As sondagens dizem ao partido que lhe faltam poucos pontos percentuais para, em teoria, chegar a uma maioria absoluta, não só porque está próximo dos 44% (que deu a única maioria ao partido com José Sócrates), mas porque a distância para o segundo (o PSD) está nos 15 pontos percentuais, o que facilitaria, por causa do método de Hondt, a eleição de mais deputados. Neste quadro, os socialistas sabem que têm de ir à procura dessa franja que lhes falta e parecem entender que ela se encontra nos que tanto votam à direita como à esquerda e valorizam a cautela e as contas certas.

Rigor nas contas

E é por isso que atiram à direita. O PS acredita que será a imagem do rigor orçamental, mais do que o abrir os cordões à bolsa e dar mais a professores e a funcionários públicos, que lhe irá dar os votos que faltam. Será, aliás, neste cenário que Costa se move por estes dias, focando-se na “tragédia” orçamental que seria provocada caso “os partidos”, que não o PS, votassem favoravelmente as 962 propostas de alteração ao OE. Essa tragédia, como lhe chamou, tem na sua origem sobretudo os partidos da oposição que são, disse, os “campeões do despesismo”.

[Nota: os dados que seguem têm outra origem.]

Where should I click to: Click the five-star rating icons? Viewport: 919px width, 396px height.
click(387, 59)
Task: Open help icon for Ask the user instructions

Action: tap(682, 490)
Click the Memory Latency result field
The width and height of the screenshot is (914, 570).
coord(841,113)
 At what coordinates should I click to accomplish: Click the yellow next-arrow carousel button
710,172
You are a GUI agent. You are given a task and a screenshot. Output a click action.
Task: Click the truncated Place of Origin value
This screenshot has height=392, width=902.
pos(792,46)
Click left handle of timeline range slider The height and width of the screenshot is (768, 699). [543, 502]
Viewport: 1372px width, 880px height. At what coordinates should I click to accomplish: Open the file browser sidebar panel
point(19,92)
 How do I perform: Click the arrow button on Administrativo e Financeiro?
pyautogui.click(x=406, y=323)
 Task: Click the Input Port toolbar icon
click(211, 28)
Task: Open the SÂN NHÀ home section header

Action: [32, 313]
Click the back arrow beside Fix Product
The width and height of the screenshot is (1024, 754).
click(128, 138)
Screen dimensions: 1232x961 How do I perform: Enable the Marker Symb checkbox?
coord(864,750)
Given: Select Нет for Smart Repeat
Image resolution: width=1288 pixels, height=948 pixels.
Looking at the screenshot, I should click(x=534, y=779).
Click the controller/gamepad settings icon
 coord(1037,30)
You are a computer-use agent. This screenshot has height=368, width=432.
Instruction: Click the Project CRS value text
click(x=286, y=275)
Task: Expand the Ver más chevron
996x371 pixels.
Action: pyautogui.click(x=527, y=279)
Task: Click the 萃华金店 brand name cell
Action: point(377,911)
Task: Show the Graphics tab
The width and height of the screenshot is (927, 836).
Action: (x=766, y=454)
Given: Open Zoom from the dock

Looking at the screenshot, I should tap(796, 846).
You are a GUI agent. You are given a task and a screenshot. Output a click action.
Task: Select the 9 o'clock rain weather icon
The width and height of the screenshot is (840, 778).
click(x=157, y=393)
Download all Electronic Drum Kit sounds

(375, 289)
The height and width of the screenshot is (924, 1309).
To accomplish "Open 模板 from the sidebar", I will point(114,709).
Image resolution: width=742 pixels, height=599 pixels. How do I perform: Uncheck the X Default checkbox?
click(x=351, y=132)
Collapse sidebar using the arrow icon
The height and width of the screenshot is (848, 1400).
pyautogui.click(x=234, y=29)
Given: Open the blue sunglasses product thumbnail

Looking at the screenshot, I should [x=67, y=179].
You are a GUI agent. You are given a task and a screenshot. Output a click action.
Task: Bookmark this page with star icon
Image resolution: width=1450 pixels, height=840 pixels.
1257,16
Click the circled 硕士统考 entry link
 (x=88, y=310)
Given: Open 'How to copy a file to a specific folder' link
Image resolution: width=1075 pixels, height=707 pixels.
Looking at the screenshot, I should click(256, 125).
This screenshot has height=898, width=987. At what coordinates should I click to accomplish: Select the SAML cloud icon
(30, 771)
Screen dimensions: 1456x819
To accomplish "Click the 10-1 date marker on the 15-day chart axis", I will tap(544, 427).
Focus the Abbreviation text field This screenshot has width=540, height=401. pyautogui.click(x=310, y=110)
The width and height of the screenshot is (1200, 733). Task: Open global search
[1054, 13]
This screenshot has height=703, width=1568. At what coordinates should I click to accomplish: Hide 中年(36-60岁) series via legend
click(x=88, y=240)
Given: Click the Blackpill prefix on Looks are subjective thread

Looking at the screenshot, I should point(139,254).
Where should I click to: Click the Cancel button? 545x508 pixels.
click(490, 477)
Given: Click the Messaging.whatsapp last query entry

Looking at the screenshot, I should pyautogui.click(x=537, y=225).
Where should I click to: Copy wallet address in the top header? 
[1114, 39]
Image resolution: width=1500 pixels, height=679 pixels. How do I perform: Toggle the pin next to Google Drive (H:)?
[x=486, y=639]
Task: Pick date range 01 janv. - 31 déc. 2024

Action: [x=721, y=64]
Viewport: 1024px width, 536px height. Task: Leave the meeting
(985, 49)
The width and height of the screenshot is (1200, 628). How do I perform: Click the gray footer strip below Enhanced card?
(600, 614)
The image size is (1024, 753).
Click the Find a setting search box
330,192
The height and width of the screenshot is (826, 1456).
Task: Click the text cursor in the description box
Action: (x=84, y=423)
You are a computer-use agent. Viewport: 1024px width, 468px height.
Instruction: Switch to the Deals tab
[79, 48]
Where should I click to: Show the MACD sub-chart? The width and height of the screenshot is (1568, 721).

Mas António Costa fez mais. Falou directamente para todos os funcionários públicos, dizendo-lhes que não discriminará positivamente os professores e que lhes dará o mesmo que a todos os outros. Com isto está também a falar a dois tempos: avisa agora os partidos para terem cuidado com as injustiças que poderão cometer para com os restantes funcionários públicos nas votações do Orçamento, dando mais a uns do que a outros (e o Governo optou por dar menos, mas distribuído de igual forma, diz); e pensa em como pode agradar a todos os outros na campanha eleitoral que se estenderá ao longo do ano de 2019.

O vírus das eleições está aí. O xadrez político começa a redesenhar-se e todos, mas mesmo todos os partidos, medem cada vez mais as suas acções. O jogo começa hoje, no Parlamento, nas votações que se iniciam a pensar no ano de 2019.